Text provided:
Swan Haven School Programs

Class Trips to Swan Haven

Program Overview


Program: Cost:

Swan Haven School Programs:
April 6th – 29th, 2020

  • Grade 2: Swans Need to Swim
  • Grade 3: Connecting the Dots
  • Grade 5: Aquatic Birds: Built for Water
No Cost to Yukon Students

School programs have always been a large part of spring activities at Swan Haven. Hundreds of school children make the trip with their classes to participate in hands-on activities and games, in a spectacular outdoor classroom. The Yukon Wildlife Preserve delivers Swan Haven School Programs on behalf of Environment Yukon’s Wildlife Viewing Program.

Class Trip Program Descriptions

Grade 2 - Swans Need to Swim
Spring: Up to 48 students (2 classes)
½ Day Program (2 hour)
9:30am to 11:30am or 12:00pm (noon) to 2:00pm

What makes Swan Haven such an important stop for migrating swans? The open water!

Problems:
- 1) Rewrite the part of the Swan Haven school programs text that opens with the words containing "School programs have" and closes with "Wildlife Viewing Program.", changing "spectacular" to "remarkable".
- 2) According to the Swan Haven school programs text, which organization delivers the programs, and on whose behalf?
- 3) Pick up the Swan Haven school programs text after its last sentence and keep writing.
The lines placed after this point have no role in any of the work.

Data shown:
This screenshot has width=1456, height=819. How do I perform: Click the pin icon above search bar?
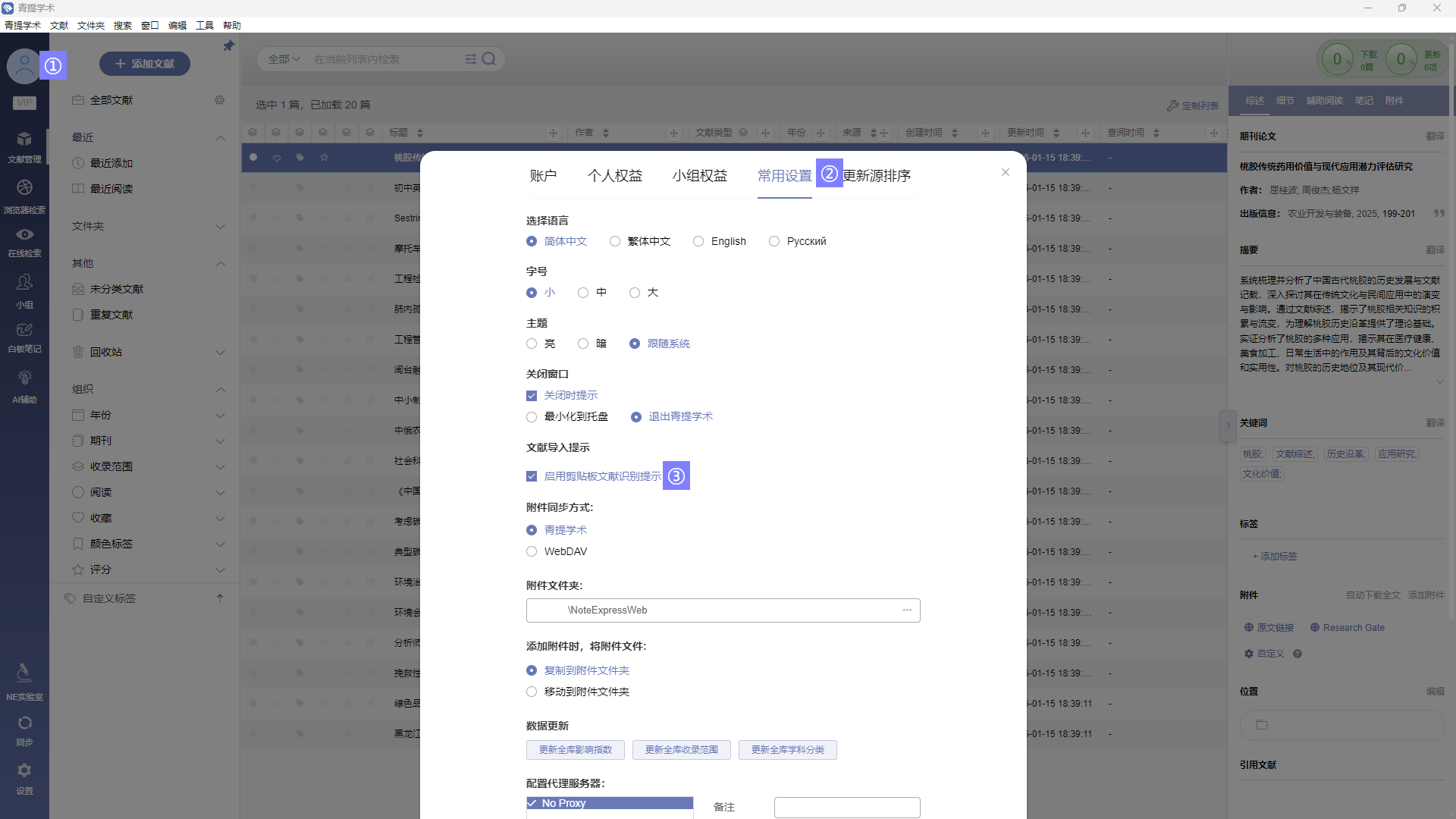tap(228, 46)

Written answers:
- 1)
School programs have always been a large part of spring activities at Swan Haven. Hundreds of school children make the trip with their classes to participate in hands-on activities and games, in a remarkable outdoor classroom. The Yukon Wildlife Preserve delivers Swan Haven School Programs on behalf of Environment Yukon’s Wildlife Viewing Program.

- 2) The Yukon Wildlife Preserve delivers them on behalf of Environment Yukon's Wildlife Viewing Program.

- 3)
In this half day program, students will learn about why open water at M’Clintock Bay is so important for swans.  Students will learn about swan behaviors using dress up and storytelling, explore the challenges of migration through an interactive game, and make observations of swans on the water using spotting scopes. 

Teachers are responsible for bus transportation to and from Swan Haven.

Curriculum Connections:

  • Water is essential to all living things, and it cycles through the environment
    • Water sources including local watersheds
    • Water is important for all living things
    • How does water cycle through the environment
  • Living things have life cycles adapted to their environment
    • Lifecycles of local animals
    • Local actions have global consequences
    Grade 3 - Swan Haven: Connecting the Dots

    Spring: Up to 48 students (2 classes)
    ½ Day Program (2 hour)
    9:30am to 11:30am or 12:00pm (noon) to 2:00pm

    Swan Haven is a diverse and unique ecosystem. Energy is transferred through the system in many ways, and swans have an important part to play. In this half day program students will observe the different ecosystem roles of swans using spotting scopes, participate in a hands-on activity to explore how swans interact with their ecosystem and witness thermal energy in action with an exciting experiment.

    Teachers are responsible for bus transportation to and from Swan Haven.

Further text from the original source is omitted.